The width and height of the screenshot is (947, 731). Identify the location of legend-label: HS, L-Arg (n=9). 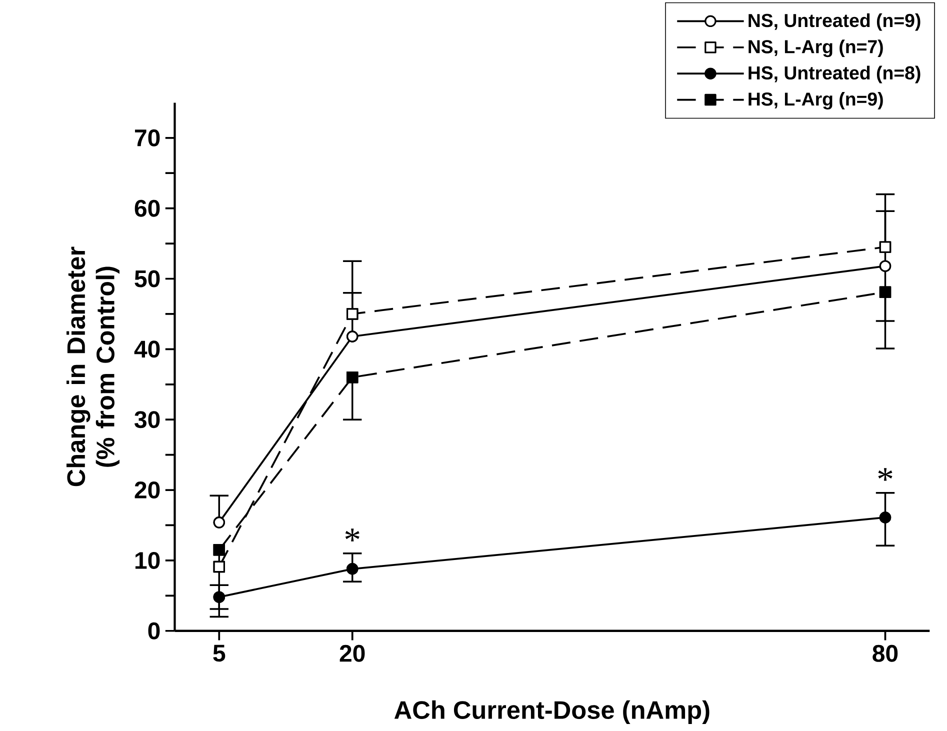
(816, 101).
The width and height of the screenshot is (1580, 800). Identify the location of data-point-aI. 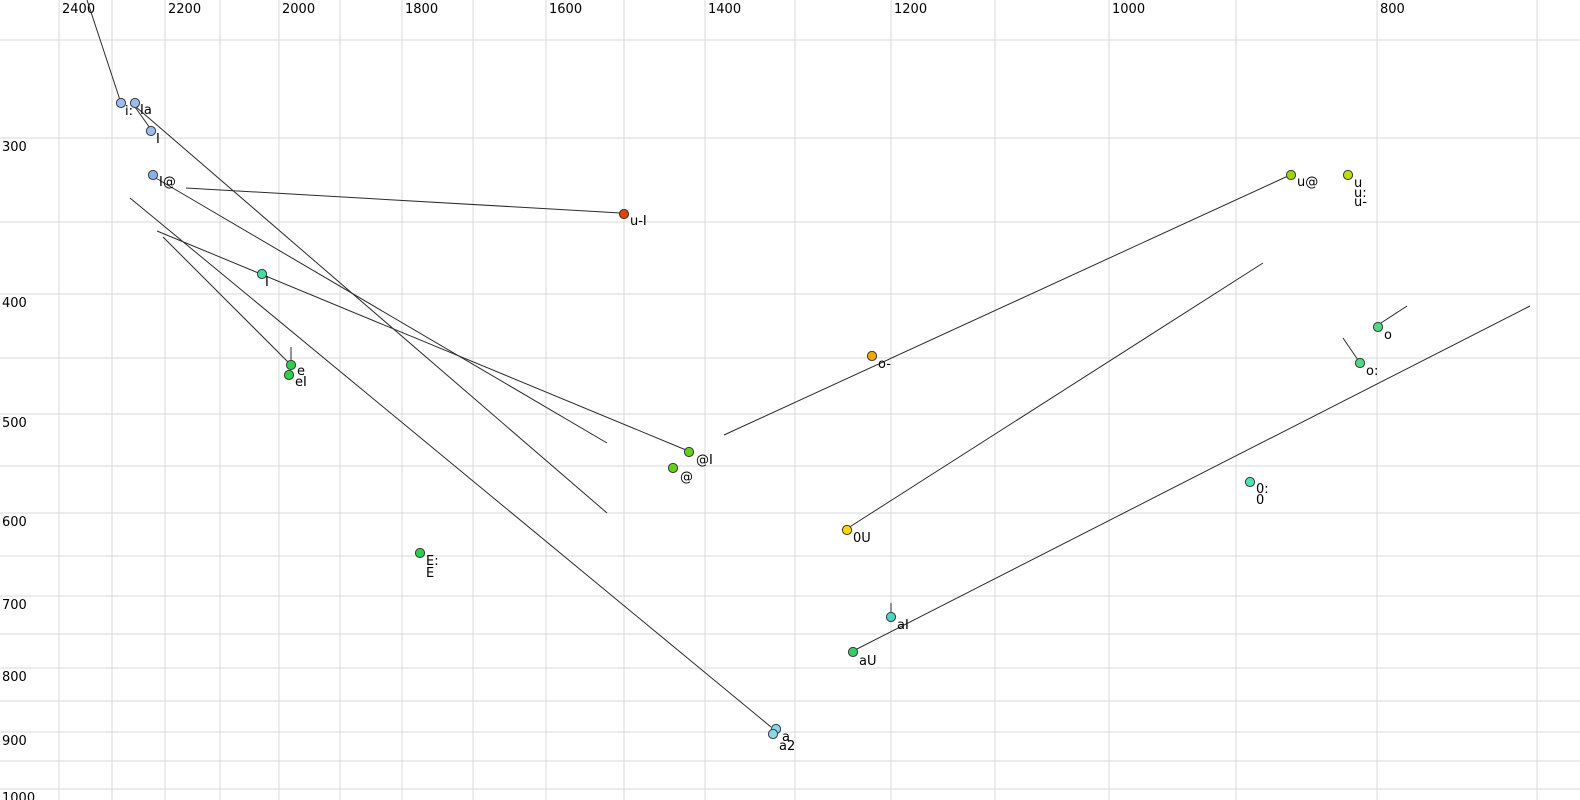
(891, 617).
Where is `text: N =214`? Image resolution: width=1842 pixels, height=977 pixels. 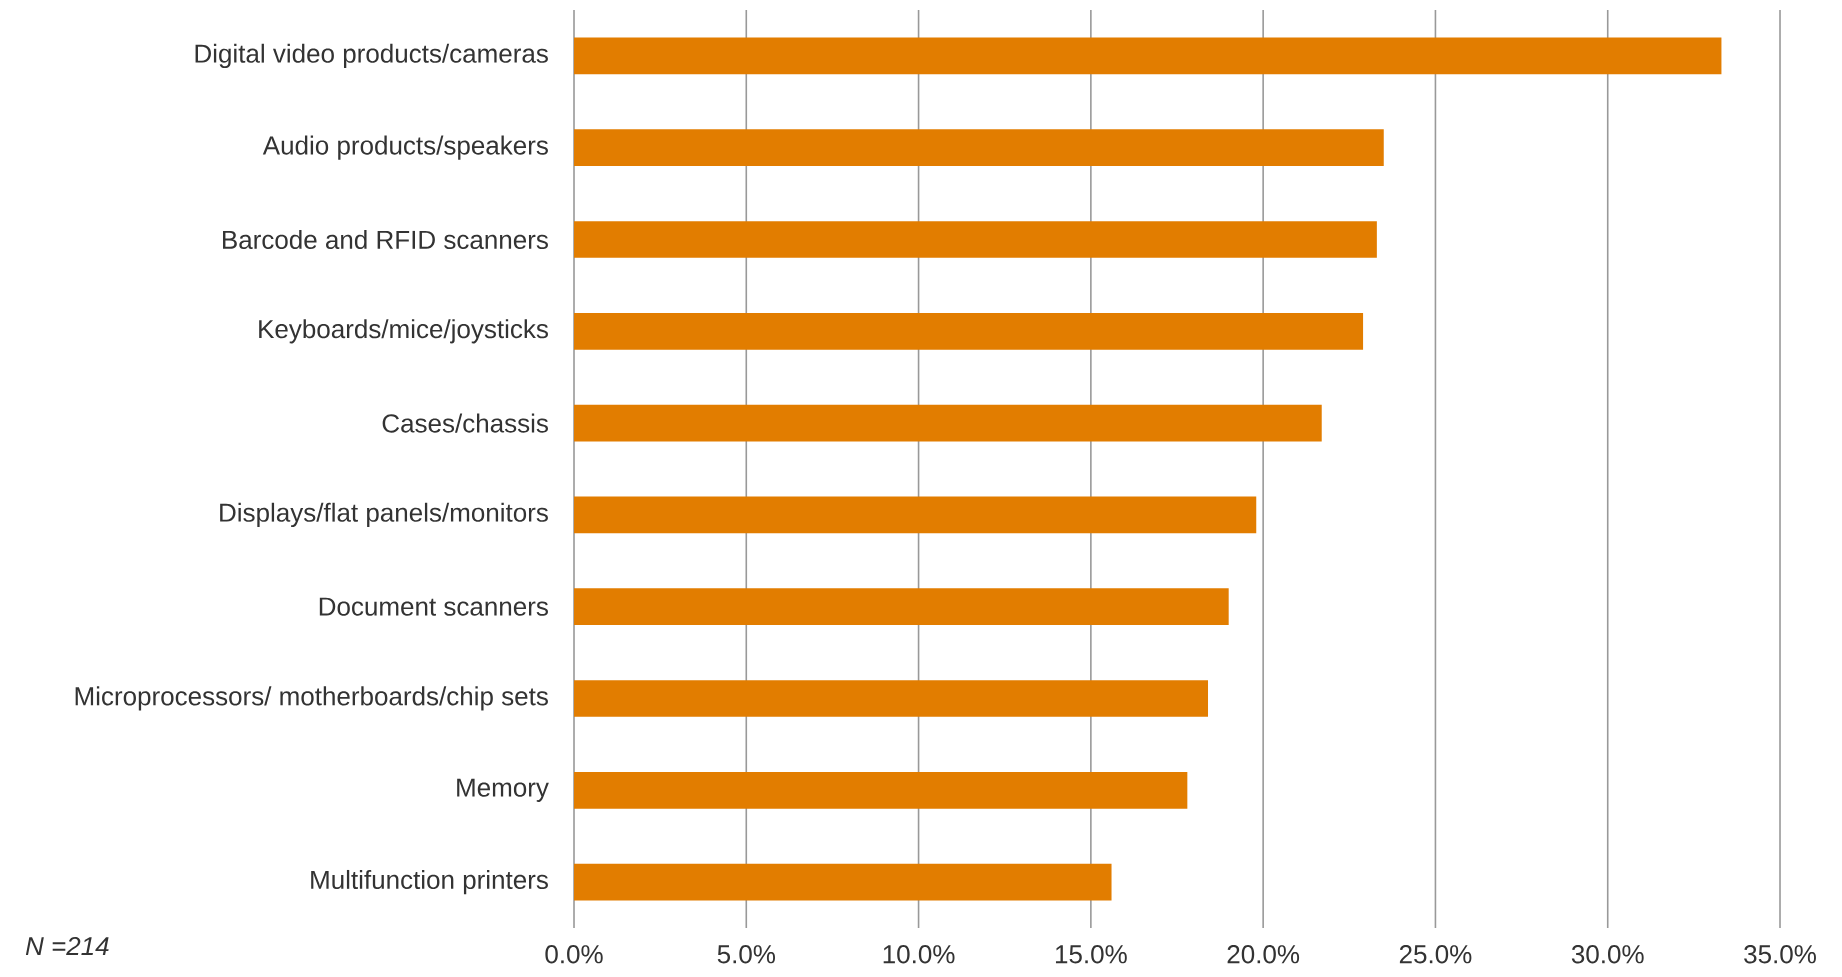
text: N =214 is located at coordinates (67, 946).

┄┄┄┄┄┄

Render every item above as a two-column CSV with the headers item and answer, giving one row per item. Put each item's text and its answer in a quoted field of its own, replace any line breaks with spaces, and leave out the pictures.

item,answer
"The width and height of the screenshot is (947, 731). Identify the location of legend-label: HS, L-Arg (n=9).","(816, 101)."
"The width and height of the screenshot is (1580, 800). Identify the location of data-point-aI.","(891, 617)."
"Where is `text: N =214`? Image resolution: width=1842 pixels, height=977 pixels.","text: N =214 is located at coordinates (67, 946)."